Men who stood by their principles in California never lost anything by that course. A merchant from Salem, Massachusetts, came up the Sacramento River with a cargo of goods in December, 1848. Early on the morning after his arrival three men with three mules appeared on the bank of the river to purchase supplies for the mines. It being Sunday, however, the man from Salem refused to do business on that day, but, after the New England fashion, accommodated his intending customers with a little good advice. This they resented in a really violent manner, and went off in a rage, swearing that they would never trade with such a Puritanical hypocrite. Yet they came back the next morning, purchased goods then, and on various later occasions, and finally made the Sabbath-keeper their banker, depositing in his safe many thousands of dollars.

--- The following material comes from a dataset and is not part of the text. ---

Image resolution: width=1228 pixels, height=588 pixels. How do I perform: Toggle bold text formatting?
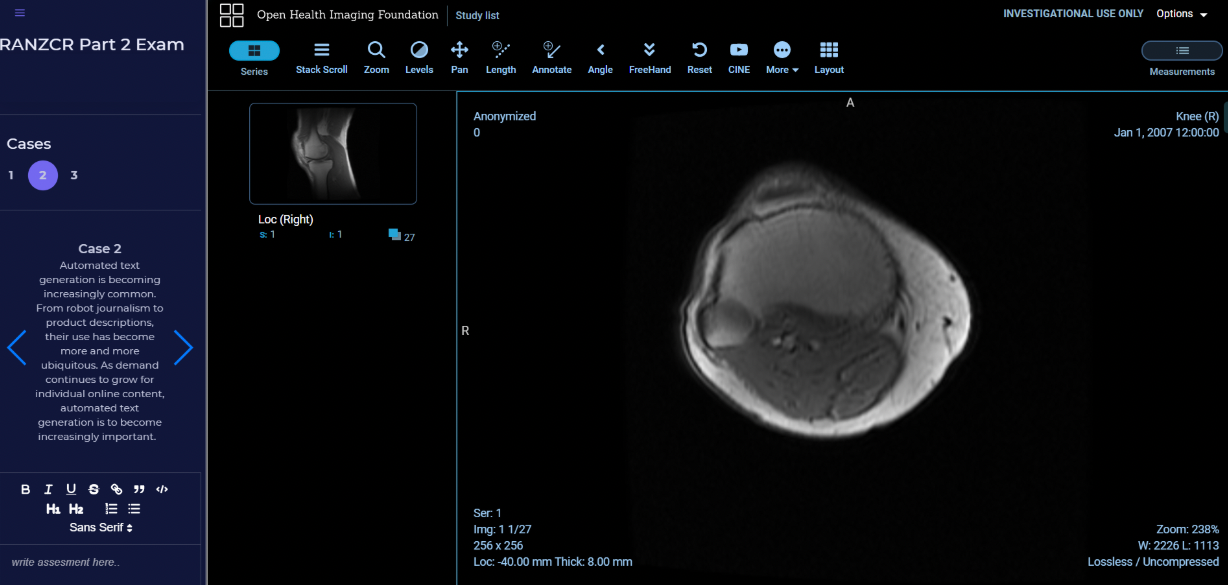[26, 489]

Even a matter so unpopular as that of temperance reform was not neglected by the religious people. A temperance society was organized at Sacramento in June, 1850, addresses were made in the Methodist chapel, and numerous persons, including some city officials, signed a total abstinence pledge. “The subject is an old one,” the “Sacramento Transcript” naïvely remarked; “but this is a new country. Temperance is rather a new idea here, and its introduction among us seems almost like a novel movement.” In the same month and year a similar society was formed in San Francisco, and arrangements were made to celebrate the Fourth of July “on temperance principles.”

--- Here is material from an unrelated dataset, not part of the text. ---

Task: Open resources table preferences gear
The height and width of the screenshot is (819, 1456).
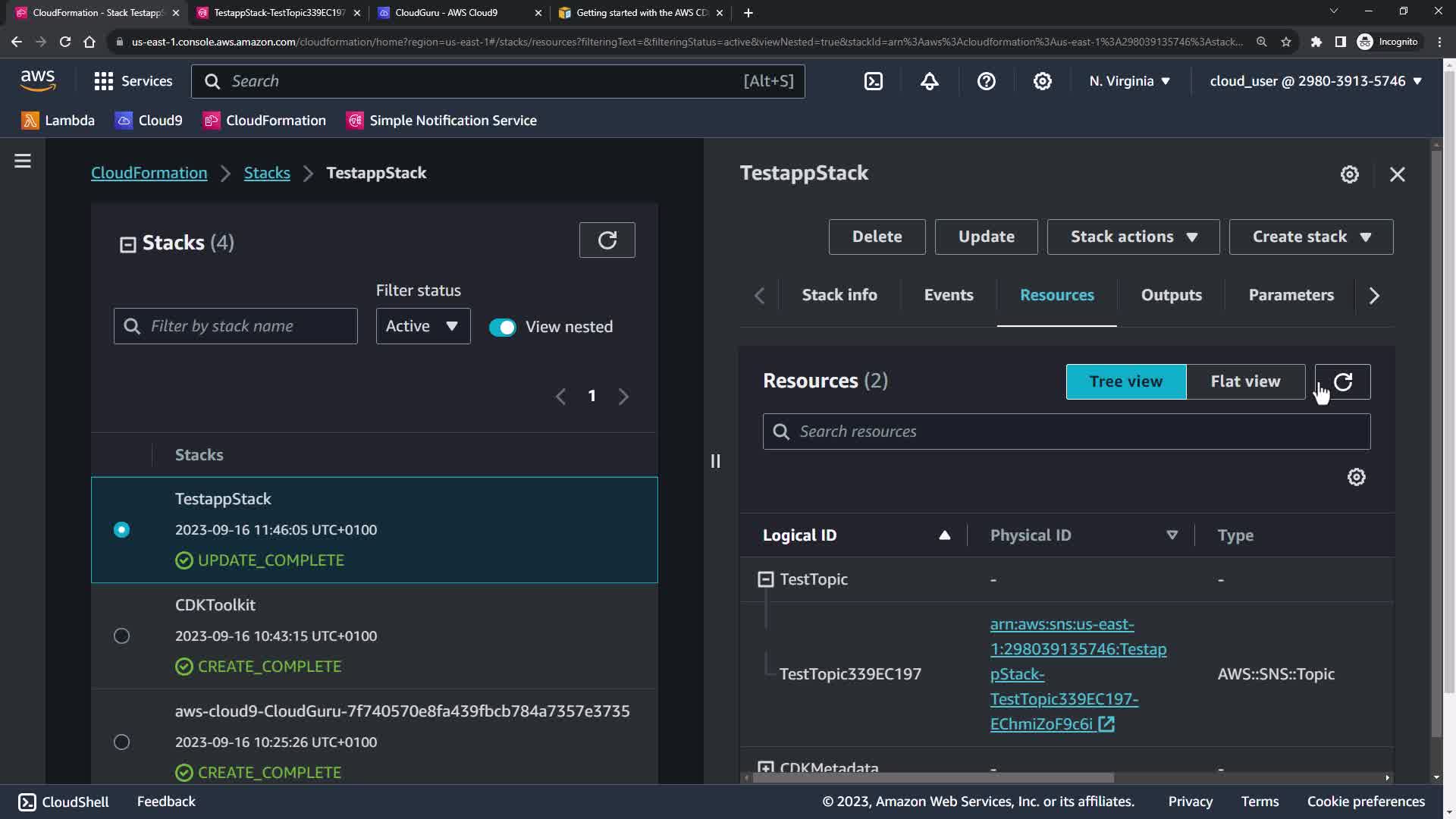Action: [x=1356, y=477]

The most genuine, the most thorough-going kind of religion found in California was that of the Western Pioneers, who were mainly Methodists and Baptists of a rude, primitive sort. Nothing could be further from Bret Harte’s manner of thinking, and yet he has depicted the type with his usual insight, though perhaps not quite with his usual sympathy. Joshua Rylands, in Mr. Jack Hamlin’s Mediation (a story already mentioned), is one example of it, and Madison Wayne, in The Bell-Ringer of Angel’s, is another. Of all Bret Harte’s stories this is the most tragic, a terrible fate overtaking every one of the four characters who figure in it. Madison Wayne is a Calvinistic Puritan,—a New Englander such as has not been seen in New England for a hundred years, but only in that Far West to which New England men penetrated, and in which New England ideas and beliefs, protected by the isolation of prairie and forest, survived the scientific and religious changes of two centuries.
In A Night at Hays’ we have the same character under a more morose aspect. “Always a severe Presbyterian and an uncompromising deacon, he grew more rigid, sectarian, and narrow day by day.... A grim landlord, hard creditor, close-fisted patron, and a smileless neighbor who neither gambled nor drank, old Hays, as he was called, while yet scarce fifty, had few acquaintances and fewer friends.”
In An Apostle of the Tules Bret Harte has described a camp-meeting of Calvinistic families whose gloom was heightened by malaria contracted from the Stockton marshes. “One might have smiled at the idea of the vendetta-following Ferguses praying for ‘justification by faith’; but the actual spectacle of old Simon Fergus, whose shotgun was still in his wagon, offering up that appeal with streaming eyes and agonized features, was painful beyond a doubt.”
As for Bret Harte’s own religious views, it can scarcely be said that he had any. He was indeed brought up with some strictness as an Episcopalian, his mother being of that faith; and when he returned from her funeral with his sisters, he seemed deeply moved by the beauty of the Episcopal burial service, and expressed the hope that it would be read at his own grave. His friends in this country remember that he declined to take part in certain amusements on Sunday, remarking that, though he saw no harm in them, he could not shake off the more strict notions of Sunday observance in which he had been trained as a child. Through life he had a horror of gambling, and always refused even to play cards for money. In San Francisco he used to attend the church where his friend Starr King preached, and in New York he was often present at another Unitarian church, that of the Reverend O. B. Frothingham; but this seems to have been the extent of his church-going, and of his connection, external or internal, with any form of Christianity.